Task — Gather all lines in the records below that include the word "pixels".

Data in this exercise —
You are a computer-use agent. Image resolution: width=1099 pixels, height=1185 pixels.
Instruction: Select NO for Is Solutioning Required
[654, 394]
...
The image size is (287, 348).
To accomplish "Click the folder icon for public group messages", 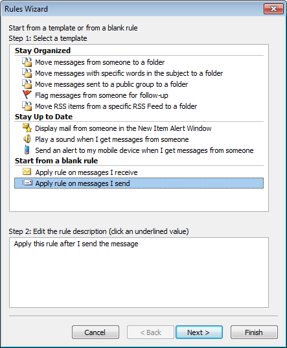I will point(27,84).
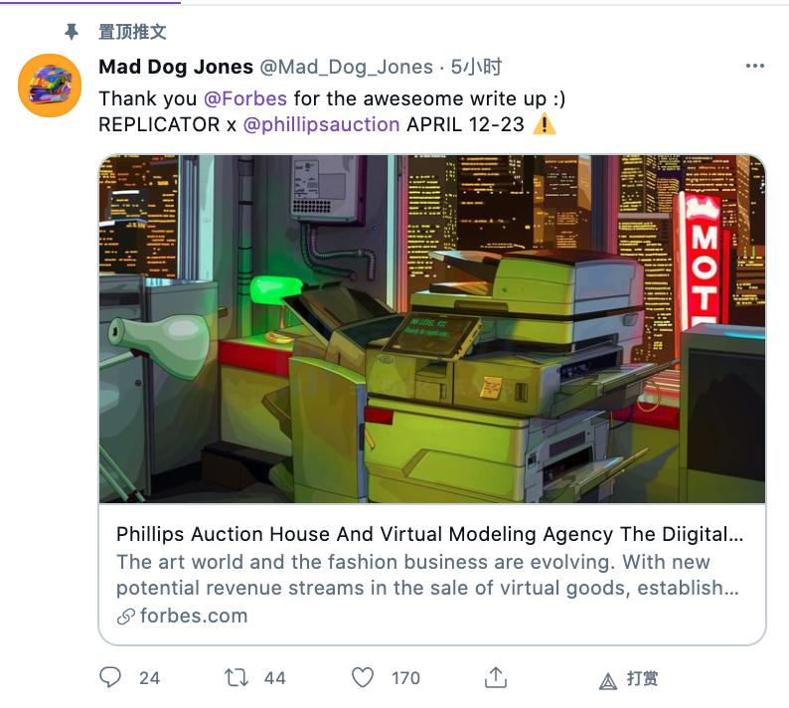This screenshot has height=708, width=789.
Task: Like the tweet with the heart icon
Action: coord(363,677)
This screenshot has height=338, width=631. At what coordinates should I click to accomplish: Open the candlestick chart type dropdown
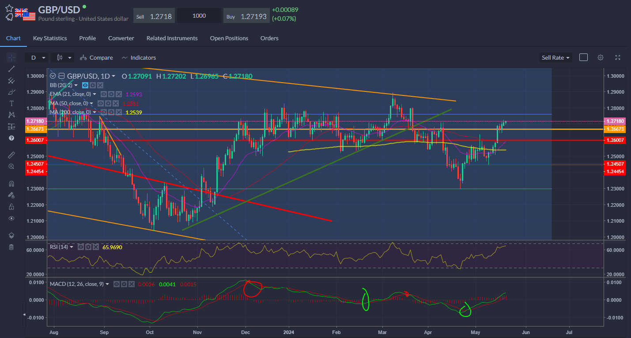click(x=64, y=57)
---
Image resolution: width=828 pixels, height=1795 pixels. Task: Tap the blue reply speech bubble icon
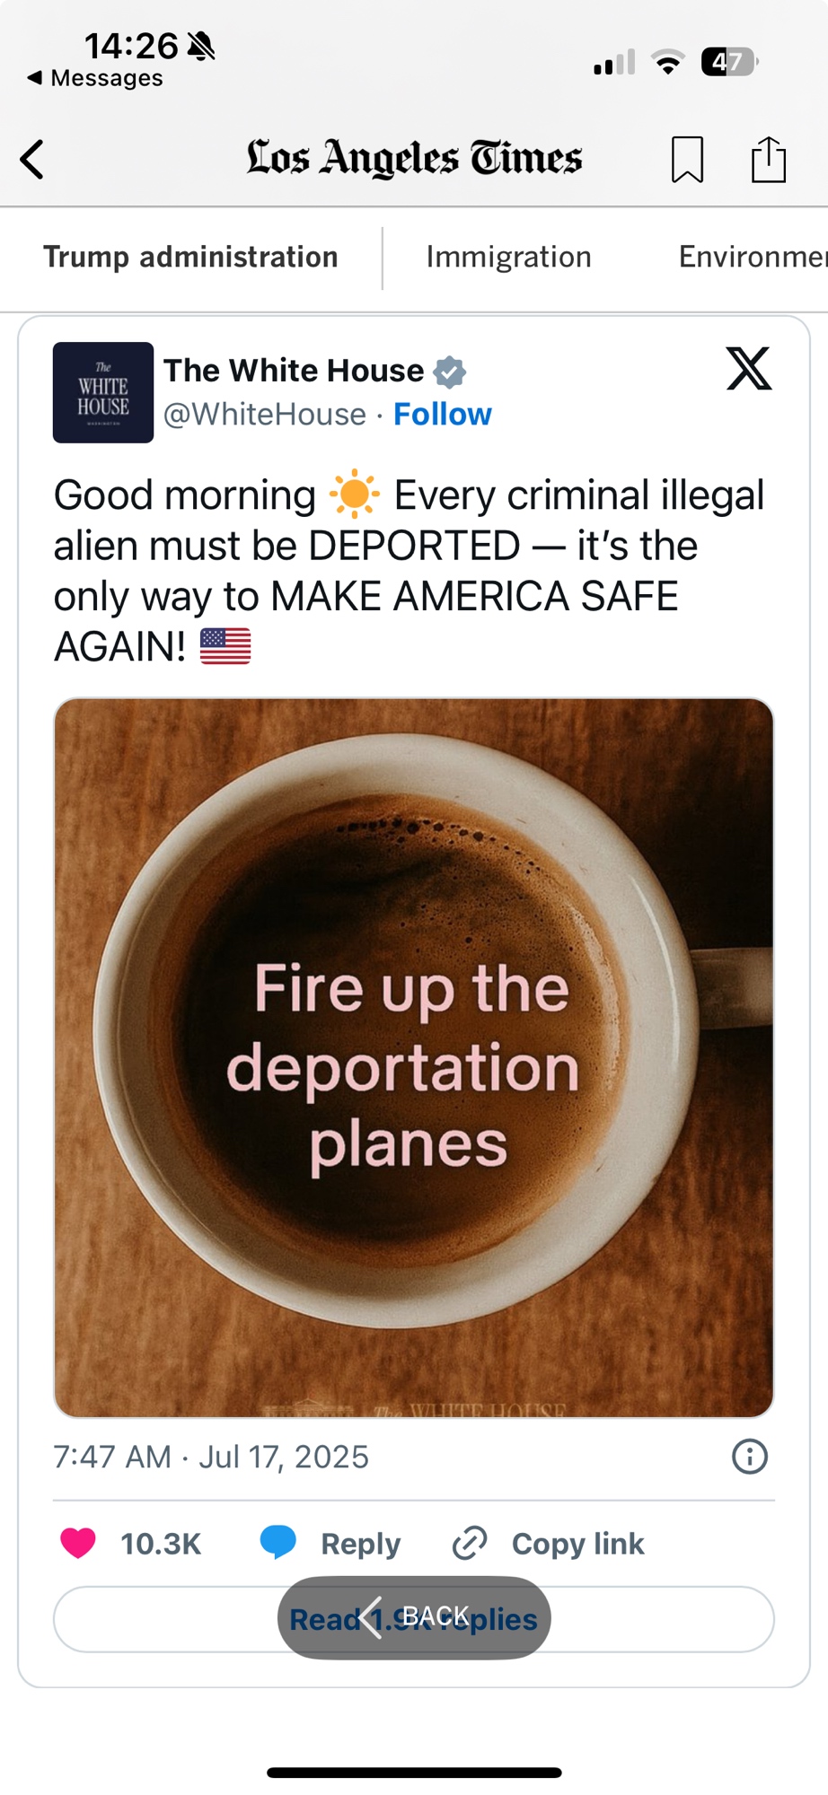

Written response —
You are a computer-use agent. Image resolution: width=1099 pixels, height=1185 pixels.
Image resolution: width=828 pixels, height=1795 pixels. Task: Tap the blue reply speech bubble icon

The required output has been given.